Your task ▸
Your answer should consist solely of the lines from the one holding "Screen dimensions: 1200x800" through the final line of the entries, reproduced exactly and without pictures.

Data records
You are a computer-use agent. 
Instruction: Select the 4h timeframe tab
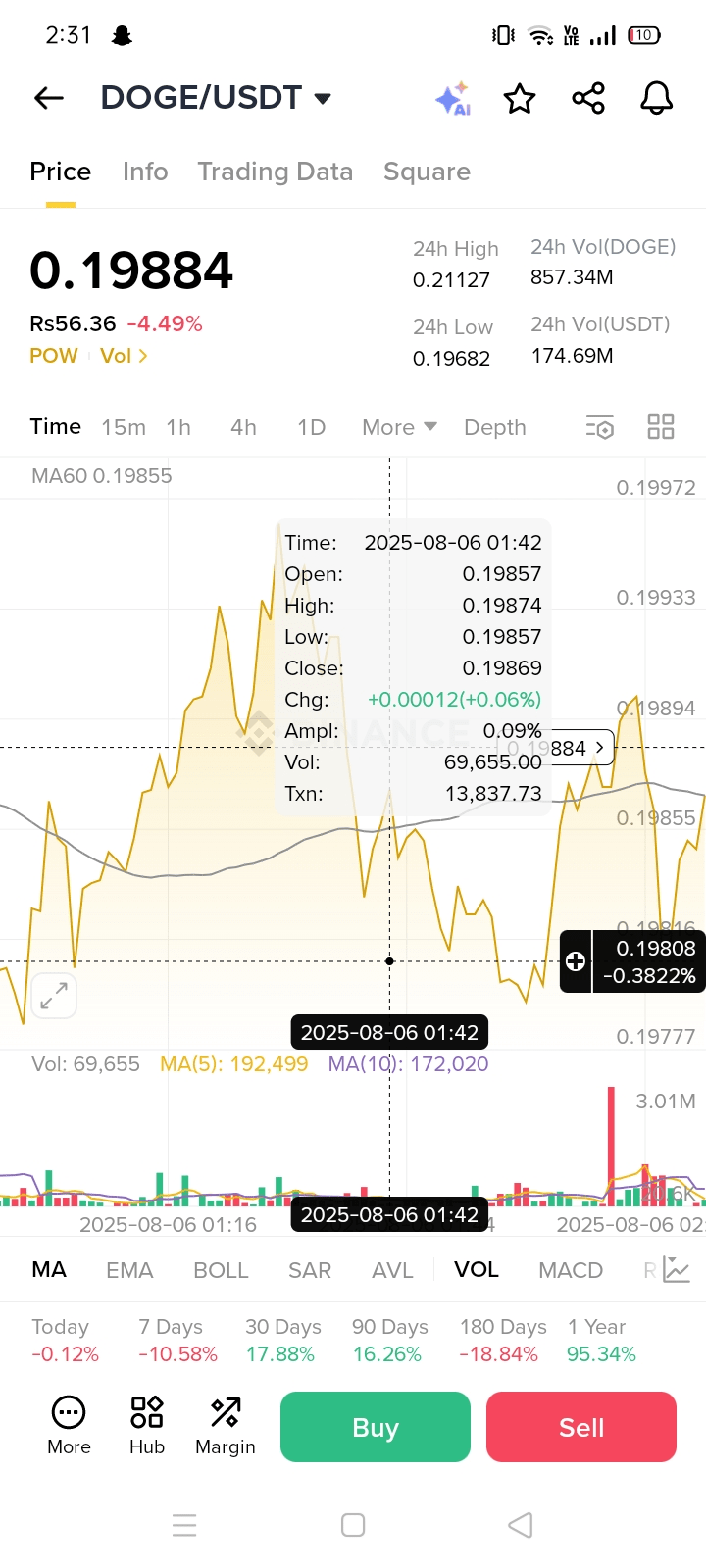243,427
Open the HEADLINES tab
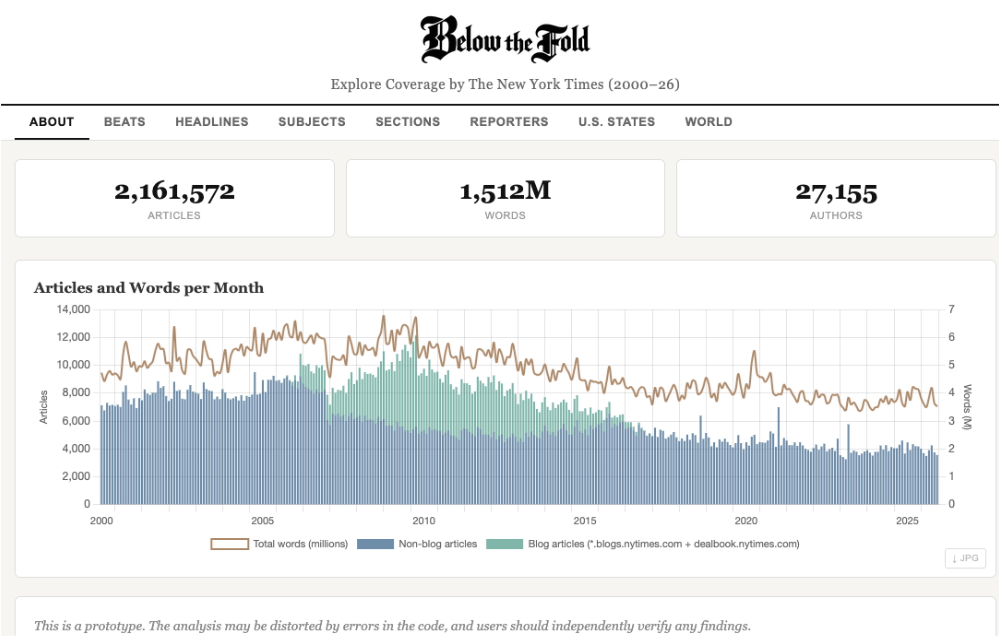1002x644 pixels. [212, 121]
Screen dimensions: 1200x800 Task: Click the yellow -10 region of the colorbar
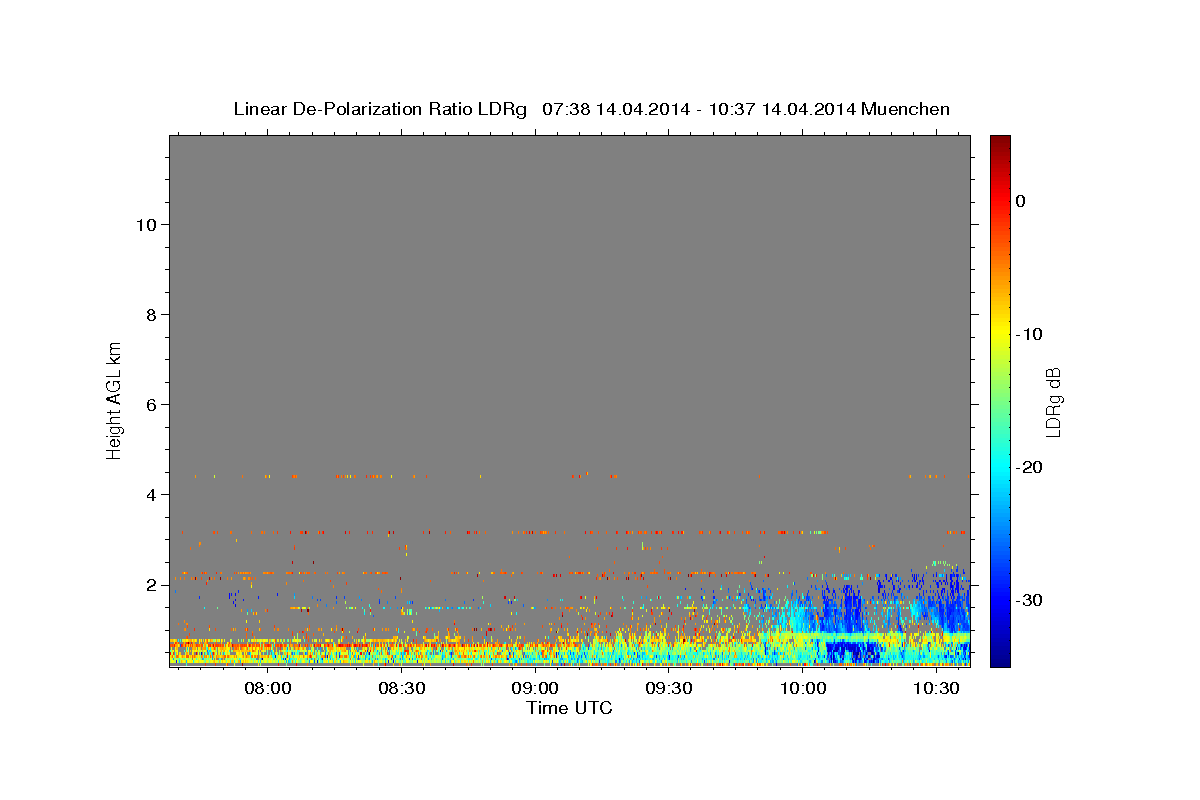point(1000,334)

Written response ▸
Screen dimensions: 1200x800 Task: Click the yellow -10 region of the colorbar
point(1000,334)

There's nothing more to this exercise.